(A run of records)

------

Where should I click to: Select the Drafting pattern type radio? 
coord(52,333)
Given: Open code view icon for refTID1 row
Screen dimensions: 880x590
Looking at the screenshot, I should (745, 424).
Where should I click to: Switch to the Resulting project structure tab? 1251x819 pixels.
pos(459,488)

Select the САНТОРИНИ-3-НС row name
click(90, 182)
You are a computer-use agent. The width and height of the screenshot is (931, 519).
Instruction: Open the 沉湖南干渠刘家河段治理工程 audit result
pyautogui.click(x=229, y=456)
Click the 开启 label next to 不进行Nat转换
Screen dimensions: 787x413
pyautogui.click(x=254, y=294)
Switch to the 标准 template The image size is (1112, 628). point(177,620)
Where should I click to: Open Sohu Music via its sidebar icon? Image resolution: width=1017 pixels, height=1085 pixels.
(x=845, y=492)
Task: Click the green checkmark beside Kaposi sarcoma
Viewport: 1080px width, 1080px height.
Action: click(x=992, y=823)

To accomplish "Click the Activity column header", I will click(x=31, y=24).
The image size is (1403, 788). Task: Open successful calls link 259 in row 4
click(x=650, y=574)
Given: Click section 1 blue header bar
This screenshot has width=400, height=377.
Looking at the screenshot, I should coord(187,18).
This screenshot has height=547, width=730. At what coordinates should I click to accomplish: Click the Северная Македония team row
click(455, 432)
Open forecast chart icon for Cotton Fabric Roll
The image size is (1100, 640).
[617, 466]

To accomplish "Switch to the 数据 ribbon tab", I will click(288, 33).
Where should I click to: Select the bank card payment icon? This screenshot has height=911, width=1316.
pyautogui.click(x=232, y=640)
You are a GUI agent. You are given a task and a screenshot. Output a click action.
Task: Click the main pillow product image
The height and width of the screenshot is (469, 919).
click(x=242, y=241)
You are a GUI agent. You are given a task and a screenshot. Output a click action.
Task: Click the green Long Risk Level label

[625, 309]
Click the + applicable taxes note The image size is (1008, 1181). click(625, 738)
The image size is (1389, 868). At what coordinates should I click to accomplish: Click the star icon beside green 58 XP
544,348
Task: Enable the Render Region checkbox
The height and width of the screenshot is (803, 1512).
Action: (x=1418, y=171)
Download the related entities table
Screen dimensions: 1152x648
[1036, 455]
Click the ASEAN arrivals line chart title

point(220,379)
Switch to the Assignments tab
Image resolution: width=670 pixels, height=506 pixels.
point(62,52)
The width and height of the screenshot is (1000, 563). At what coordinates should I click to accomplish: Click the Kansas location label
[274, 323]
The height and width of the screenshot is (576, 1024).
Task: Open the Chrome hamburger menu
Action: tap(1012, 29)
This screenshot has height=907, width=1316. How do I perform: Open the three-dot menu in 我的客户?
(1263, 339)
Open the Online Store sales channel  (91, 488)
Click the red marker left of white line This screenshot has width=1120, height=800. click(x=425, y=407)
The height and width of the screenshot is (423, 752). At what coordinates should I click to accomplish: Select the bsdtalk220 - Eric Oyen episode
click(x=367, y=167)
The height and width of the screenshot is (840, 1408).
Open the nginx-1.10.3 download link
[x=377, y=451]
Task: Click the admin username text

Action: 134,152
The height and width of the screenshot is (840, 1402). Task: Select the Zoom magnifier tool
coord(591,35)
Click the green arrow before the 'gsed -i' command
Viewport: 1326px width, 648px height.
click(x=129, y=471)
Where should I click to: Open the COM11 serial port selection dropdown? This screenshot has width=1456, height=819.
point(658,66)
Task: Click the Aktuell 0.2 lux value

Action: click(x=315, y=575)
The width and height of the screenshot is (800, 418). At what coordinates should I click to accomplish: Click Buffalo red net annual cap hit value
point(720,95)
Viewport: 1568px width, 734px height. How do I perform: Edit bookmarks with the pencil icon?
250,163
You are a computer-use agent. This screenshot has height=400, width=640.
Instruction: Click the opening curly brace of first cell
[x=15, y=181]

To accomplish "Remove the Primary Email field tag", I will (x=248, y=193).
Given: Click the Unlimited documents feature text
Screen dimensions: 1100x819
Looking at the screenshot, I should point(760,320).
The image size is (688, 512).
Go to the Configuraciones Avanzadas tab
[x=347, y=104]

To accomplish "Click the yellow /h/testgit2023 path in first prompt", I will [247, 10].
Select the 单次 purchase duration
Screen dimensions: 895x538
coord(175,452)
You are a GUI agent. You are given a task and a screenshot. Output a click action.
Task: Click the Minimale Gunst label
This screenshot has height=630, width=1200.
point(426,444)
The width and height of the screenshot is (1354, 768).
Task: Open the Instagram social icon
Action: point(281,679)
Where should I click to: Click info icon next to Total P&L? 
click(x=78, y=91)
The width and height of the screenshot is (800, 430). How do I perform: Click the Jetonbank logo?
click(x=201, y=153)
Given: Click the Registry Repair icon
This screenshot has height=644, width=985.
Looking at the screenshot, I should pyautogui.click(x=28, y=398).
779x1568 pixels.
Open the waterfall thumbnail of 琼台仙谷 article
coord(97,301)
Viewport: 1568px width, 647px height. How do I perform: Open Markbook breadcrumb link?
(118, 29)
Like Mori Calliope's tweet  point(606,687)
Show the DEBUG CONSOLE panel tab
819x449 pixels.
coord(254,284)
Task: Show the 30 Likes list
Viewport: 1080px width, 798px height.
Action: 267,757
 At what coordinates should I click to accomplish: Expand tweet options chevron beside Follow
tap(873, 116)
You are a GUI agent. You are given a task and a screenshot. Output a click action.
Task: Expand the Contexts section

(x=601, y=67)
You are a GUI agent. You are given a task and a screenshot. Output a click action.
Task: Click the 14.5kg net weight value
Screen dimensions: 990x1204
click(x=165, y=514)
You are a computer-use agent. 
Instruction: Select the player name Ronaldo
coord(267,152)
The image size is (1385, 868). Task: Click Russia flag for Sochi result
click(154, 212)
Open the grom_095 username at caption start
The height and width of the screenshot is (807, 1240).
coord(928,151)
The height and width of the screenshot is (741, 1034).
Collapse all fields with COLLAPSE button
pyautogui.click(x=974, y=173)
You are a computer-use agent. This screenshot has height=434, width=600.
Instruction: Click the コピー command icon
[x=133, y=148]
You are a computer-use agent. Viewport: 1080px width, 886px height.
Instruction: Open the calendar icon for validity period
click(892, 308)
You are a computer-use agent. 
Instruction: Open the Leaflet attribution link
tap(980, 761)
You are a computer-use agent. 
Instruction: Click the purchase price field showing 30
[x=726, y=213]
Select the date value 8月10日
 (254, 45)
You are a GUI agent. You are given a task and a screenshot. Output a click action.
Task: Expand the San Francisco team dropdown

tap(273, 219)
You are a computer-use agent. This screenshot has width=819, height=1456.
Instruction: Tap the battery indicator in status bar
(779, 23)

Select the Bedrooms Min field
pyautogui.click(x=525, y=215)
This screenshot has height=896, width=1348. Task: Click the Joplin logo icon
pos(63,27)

------

_GOAL:_
Copy every one of the lines above, changing nothing.

_RESULT OF THIS TASK:_
Where should I click to: Select the Drafting pattern type radio? 
coord(52,333)
Given: Open code view icon for refTID1 row
Screen dimensions: 880x590
Looking at the screenshot, I should (745, 424).
Where should I click to: Switch to the Resulting project structure tab? 1251x819 pixels.
pos(459,488)

Select the САНТОРИНИ-3-НС row name
click(90, 182)
You are a computer-use agent. The width and height of the screenshot is (931, 519).
Instruction: Open the 沉湖南干渠刘家河段治理工程 audit result
pyautogui.click(x=229, y=456)
Click the 开启 label next to 不进行Nat转换
Screen dimensions: 787x413
pyautogui.click(x=254, y=294)
Switch to the 标准 template The image size is (1112, 628). point(177,620)
Where should I click to: Open Sohu Music via its sidebar icon? Image resolution: width=1017 pixels, height=1085 pixels.
(x=845, y=492)
Task: Click the green checkmark beside Kaposi sarcoma
Viewport: 1080px width, 1080px height.
Action: click(x=992, y=823)

To accomplish "Click the Activity column header", I will click(x=31, y=24).
The image size is (1403, 788). Task: Open successful calls link 259 in row 4
click(x=650, y=574)
Given: Click section 1 blue header bar
This screenshot has width=400, height=377.
Looking at the screenshot, I should coord(187,18).
This screenshot has height=547, width=730. At what coordinates should I click to accomplish: Click the Северная Македония team row
click(455, 432)
Open forecast chart icon for Cotton Fabric Roll
The image size is (1100, 640).
[617, 466]

To accomplish "Switch to the 数据 ribbon tab", I will click(288, 33).
Where should I click to: Select the bank card payment icon? This screenshot has height=911, width=1316.
pyautogui.click(x=232, y=640)
You are a GUI agent. You are given a task and a screenshot. Output a click action.
Task: Click the main pillow product image
The height and width of the screenshot is (469, 919).
click(x=242, y=241)
You are a GUI agent. You are given a task and a screenshot. Output a click action.
Task: Click the green Long Risk Level label

[625, 309]
Click the + applicable taxes note The image size is (1008, 1181). click(625, 738)
The image size is (1389, 868). At what coordinates should I click to accomplish: Click the star icon beside green 58 XP
544,348
Task: Enable the Render Region checkbox
The height and width of the screenshot is (803, 1512).
Action: (x=1418, y=171)
Download the related entities table
Screen dimensions: 1152x648
[1036, 455]
Click the ASEAN arrivals line chart title

point(220,379)
Switch to the Assignments tab
Image resolution: width=670 pixels, height=506 pixels.
point(62,52)
The width and height of the screenshot is (1000, 563). At what coordinates should I click to accomplish: Click the Kansas location label
[274, 323]
The height and width of the screenshot is (576, 1024).
Task: Open the Chrome hamburger menu
Action: tap(1012, 29)
This screenshot has height=907, width=1316. How do I perform: Open the three-dot menu in 我的客户?
(1263, 339)
Open the Online Store sales channel  (91, 488)
Click the red marker left of white line This screenshot has width=1120, height=800. click(x=425, y=407)
The height and width of the screenshot is (423, 752). At what coordinates should I click to accomplish: Select the bsdtalk220 - Eric Oyen episode
click(x=367, y=167)
The height and width of the screenshot is (840, 1408).
Open the nginx-1.10.3 download link
[x=377, y=451]
Task: Click the admin username text

Action: 134,152
The height and width of the screenshot is (840, 1402). Task: Select the Zoom magnifier tool
coord(591,35)
Click the green arrow before the 'gsed -i' command
Viewport: 1326px width, 648px height.
click(x=129, y=471)
Where should I click to: Open the COM11 serial port selection dropdown? This screenshot has width=1456, height=819.
point(658,66)
Task: Click the Aktuell 0.2 lux value

Action: click(x=315, y=575)
The width and height of the screenshot is (800, 418). At what coordinates should I click to accomplish: Click Buffalo red net annual cap hit value
point(720,95)
Viewport: 1568px width, 734px height. How do I perform: Edit bookmarks with the pencil icon?
250,163
You are a computer-use agent. This screenshot has height=400, width=640.
Instruction: Click the opening curly brace of first cell
[x=15, y=181]

To accomplish "Remove the Primary Email field tag", I will (x=248, y=193).
Given: Click the Unlimited documents feature text
Screen dimensions: 1100x819
Looking at the screenshot, I should point(760,320).
The image size is (688, 512).
Go to the Configuraciones Avanzadas tab
[x=347, y=104]

To accomplish "Click the yellow /h/testgit2023 path in first prompt", I will [247, 10].
Select the 单次 purchase duration
Screen dimensions: 895x538
coord(175,452)
You are a GUI agent. You are given a task and a screenshot. Output a click action.
Task: Click the Minimale Gunst label
This screenshot has height=630, width=1200.
point(426,444)
The width and height of the screenshot is (1354, 768).
Task: Open the Instagram social icon
Action: point(281,679)
Where should I click to: Click info icon next to Total P&L? 
click(x=78, y=91)
The width and height of the screenshot is (800, 430). How do I perform: Click the Jetonbank logo?
click(x=201, y=153)
Given: Click the Registry Repair icon
This screenshot has height=644, width=985.
Looking at the screenshot, I should pyautogui.click(x=28, y=398).
779x1568 pixels.
Open the waterfall thumbnail of 琼台仙谷 article
coord(97,301)
Viewport: 1568px width, 647px height. How do I perform: Open Markbook breadcrumb link?
(118, 29)
Like Mori Calliope's tweet  point(606,687)
Show the DEBUG CONSOLE panel tab
819x449 pixels.
coord(254,284)
Task: Show the 30 Likes list
Viewport: 1080px width, 798px height.
Action: 267,757
 At what coordinates should I click to accomplish: Expand tweet options chevron beside Follow
tap(873, 116)
You are a GUI agent. You are given a task and a screenshot. Output a click action.
Task: Expand the Contexts section

(x=601, y=67)
You are a GUI agent. You are given a task and a screenshot. Output a click action.
Task: Click the 14.5kg net weight value
Screen dimensions: 990x1204
click(x=165, y=514)
You are a computer-use agent. 
Instruction: Select the player name Ronaldo
coord(267,152)
The image size is (1385, 868). Task: Click Russia flag for Sochi result
click(154, 212)
Open the grom_095 username at caption start
The height and width of the screenshot is (807, 1240).
coord(928,151)
The height and width of the screenshot is (741, 1034).
Collapse all fields with COLLAPSE button
pyautogui.click(x=974, y=173)
You are a computer-use agent. This screenshot has height=434, width=600.
Instruction: Click the コピー command icon
[x=133, y=148]
You are a computer-use agent. Viewport: 1080px width, 886px height.
Instruction: Open the calendar icon for validity period
click(892, 308)
You are a computer-use agent. 
Instruction: Open the Leaflet attribution link
tap(980, 761)
You are a computer-use agent. 
Instruction: Click the purchase price field showing 30
[x=726, y=213]
Select the date value 8月10日
 (254, 45)
You are a GUI agent. You are given a task and a screenshot. Output a click action.
Task: Expand the San Francisco team dropdown

tap(273, 219)
You are a computer-use agent. This screenshot has width=819, height=1456.
Instruction: Tap the battery indicator in status bar
(779, 23)

Select the Bedrooms Min field
pyautogui.click(x=525, y=215)
This screenshot has height=896, width=1348. Task: Click the Joplin logo icon
pos(63,27)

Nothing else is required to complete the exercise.